8.2    The party wishing to claim relief by reason of any of the said circumstances shall notify the other party in writing without delay on the intervention and on the cessation thereof.

8.3    The effects of the said circumstances so far as they are affect the timely performance of their obligations by the parties are defined in Clauses 3 and 4. Save as provided in paragraph 3.4, 3.6 an 4.4, if by reason of any of the said circumstances the performance of the Contract within a reasonable time becomes impossible either party shall be entitled to terminate the Contract by notice in writing to the other party without requiring the consent of any Court.

9.    LIMITATION OF DAMAGES

9.1    Where either party is liable in damages to the other, these shall not exceed the damage, which the party in default could reasonably have foreseen at the time of the formation of Contract.

9.2    The party who sets up a breach of the Contract shall be under a duty to take all necessary measures to mitigate the loss, which has occurred provided that he can do so without unreasonable inconvenience or cost. Should he fail to do so, the party guilty of the breach may claim a reduction in the damages.

10.    RIGHTS AT TERMINATION

10.1    Termination of the Contract, from whatever cause arising, shall be without prejudice to the rights of the parties accrued under the Contract up to the time of termination.

11.    ARBITRATION AND LAW APPLICABLE

11.1    Any dispute arising out of the Contract shall be finally settled, in accordance with the Rules of Conciliation and Arbitration of the International Chamber of Commerce, by one or more arbitrators designated in conformity with those Rules.

11.2    The Contract shall be governed by law of the Vendor’s country and all disputes shall be dealt with in the jurisdiction of England & Wales.

12    RETURN OF GOODS ORIGINALLY SHIPPED AGAINST SALES ORDER CONTRACT

12.1    In all circumstances Martek Marine Limited reserve the right to refuse the return of goods which were originally shipped to any Customer against an agreed Sales Order Contract.

12.2    Any goods returned to Martek Marine Limited which were originally shipped against a Sales Order Contract will incur a 25% handling charge to the customer if the reason for return is deemed to be outside the control of Martek Marine Limited (i.e. wrong product ordered by the customer). The charge incurred will be 25% of the original value for the goods returned.
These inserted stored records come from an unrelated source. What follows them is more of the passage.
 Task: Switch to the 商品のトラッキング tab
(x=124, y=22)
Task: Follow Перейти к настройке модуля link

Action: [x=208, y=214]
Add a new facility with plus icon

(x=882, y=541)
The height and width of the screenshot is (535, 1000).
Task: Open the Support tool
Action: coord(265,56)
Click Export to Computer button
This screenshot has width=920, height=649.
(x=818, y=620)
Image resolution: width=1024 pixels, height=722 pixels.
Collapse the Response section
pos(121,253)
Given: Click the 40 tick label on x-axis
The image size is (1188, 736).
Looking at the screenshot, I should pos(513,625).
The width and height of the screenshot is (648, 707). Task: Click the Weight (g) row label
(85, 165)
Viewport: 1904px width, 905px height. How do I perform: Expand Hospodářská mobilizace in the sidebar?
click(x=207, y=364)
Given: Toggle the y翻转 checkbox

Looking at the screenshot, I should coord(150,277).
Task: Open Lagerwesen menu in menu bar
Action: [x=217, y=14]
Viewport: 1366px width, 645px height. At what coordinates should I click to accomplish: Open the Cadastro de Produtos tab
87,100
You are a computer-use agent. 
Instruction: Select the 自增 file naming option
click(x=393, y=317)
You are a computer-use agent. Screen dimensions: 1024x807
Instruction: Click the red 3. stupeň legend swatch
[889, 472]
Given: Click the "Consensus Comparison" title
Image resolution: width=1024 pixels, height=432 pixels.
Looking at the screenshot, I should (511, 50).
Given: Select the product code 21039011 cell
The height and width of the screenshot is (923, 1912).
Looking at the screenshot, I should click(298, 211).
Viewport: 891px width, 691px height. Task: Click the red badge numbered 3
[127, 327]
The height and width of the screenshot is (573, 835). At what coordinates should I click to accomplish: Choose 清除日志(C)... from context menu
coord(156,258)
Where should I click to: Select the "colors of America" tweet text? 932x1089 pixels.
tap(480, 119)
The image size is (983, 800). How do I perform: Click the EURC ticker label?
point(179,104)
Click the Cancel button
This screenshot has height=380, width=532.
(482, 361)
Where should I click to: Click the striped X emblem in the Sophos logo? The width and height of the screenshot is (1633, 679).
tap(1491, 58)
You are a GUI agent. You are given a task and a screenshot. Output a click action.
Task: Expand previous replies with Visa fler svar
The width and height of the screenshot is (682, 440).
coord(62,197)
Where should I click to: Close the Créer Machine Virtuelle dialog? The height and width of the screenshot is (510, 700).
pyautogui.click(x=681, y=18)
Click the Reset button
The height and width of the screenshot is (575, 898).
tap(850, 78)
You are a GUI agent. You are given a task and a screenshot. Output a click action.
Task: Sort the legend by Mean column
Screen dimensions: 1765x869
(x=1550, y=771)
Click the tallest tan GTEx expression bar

Under all circumstances a minimum charge of £1000 will be imposed.

13    CANCELLATION OF CONTRACT

In the event of the Customer purporting to cancel an order Martek Marine Ltd if it wishes to accept such cancellation shall be entitled to charge the Customer a cancellation fee of up to twenty five per cent (25%) of the purchase price for stock items, or up to 100% of the purchase price for a bespoke system, in respect of costs and expenses incurred and other damages without prejudice to any right to claim further costs, expenses and damages howsoever arising.

14    PATENTS

If any goods to be supplied by Martek Marine Limited are to be in accordance with the Customer’s specifications or instructions the Customer will indemnify Martek Marine Limited against all damages, penalties, costs and expenses to which Martek Marine Limited may become liable or which Martek Marine Limited may incur through complying with any such specifications or instructions, involving an infringement of Patent, Registered Design, or Trade Mark.